# 2 Lawnmower Blennies in a 120g



## MediaHound (Jul 19, 2006)

They say they won't live together but I have two lawnmower blennies together in a 120g. They're not the best of friends but there's enough room for the two of them!


----------



## The Flying Dutchman (Sep 26, 2007)

Thats good news. Do they keep the glass clean?


----------



## MediaHound (Jul 19, 2006)

They pick at the glass but they're best at keeping the algae off the rocks and the frag rack and all the other structures in the tank. 
Their mouth and teeth are shaped quite good for biting algae off of things.


----------



## MediaHound (Jul 19, 2006)

For the record, I put 4 in the tank, 2 were later found dessicated behind the tank.

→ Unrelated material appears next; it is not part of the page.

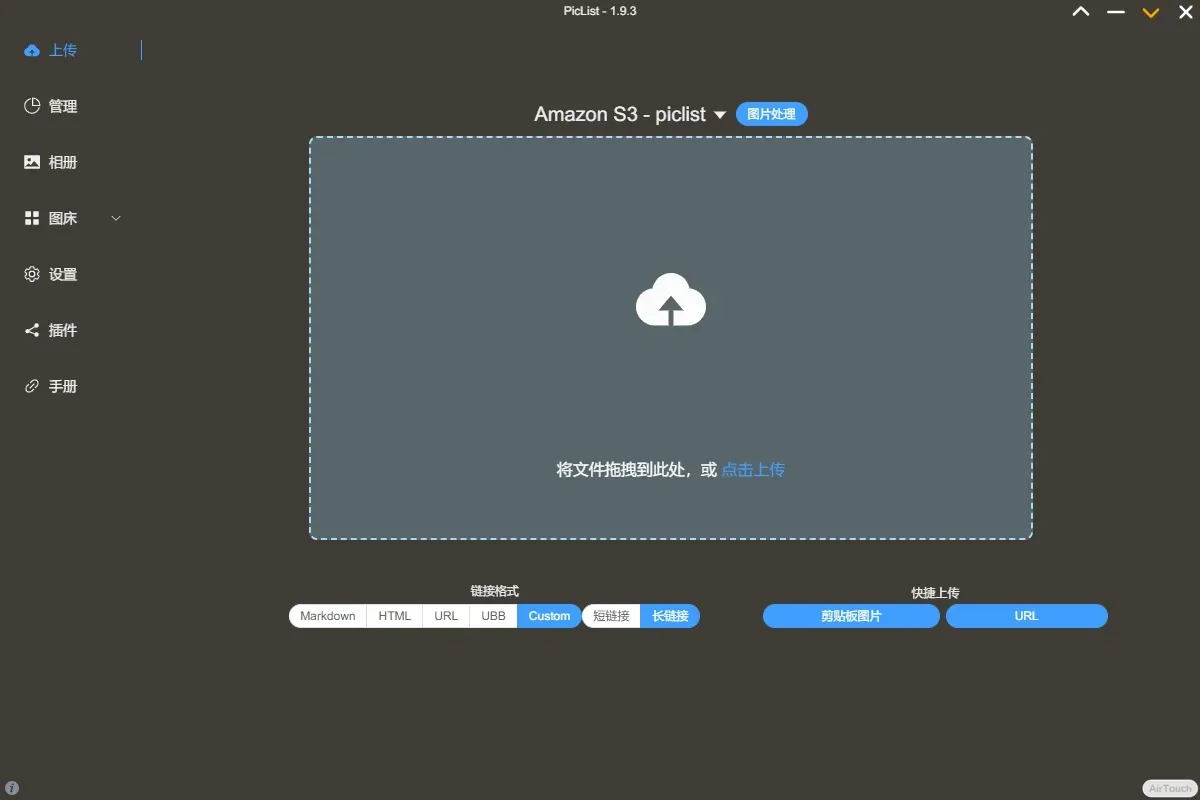Upload from clipboard with 剪贴板图片

[851, 616]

The 2 managed to jump out, so the other 2 remained. 
I think the blennies chased each other fighting for territory until the two remained.


----------



## The Flying Dutchman (Sep 26, 2007)

Thats bad news, yeah, some fishes are really good jumpers, more plants on the surface is better in that case.



Ron


----------



## MediaHound (Jul 19, 2006)

Well I have a canopy over the tank to hold the lights, they managed to get through some opening between the reflector and the tank, heh. They probably did a lot of jumping before they didnt find their way back, it was enclosed pretty well actually, lol.


----------



## Brevirostris (Jul 31, 2008)

Well, I think I'd suggest to take one out...
if they fight, one might get chased out of the water,
so you have to be cautious with these types of fish


----------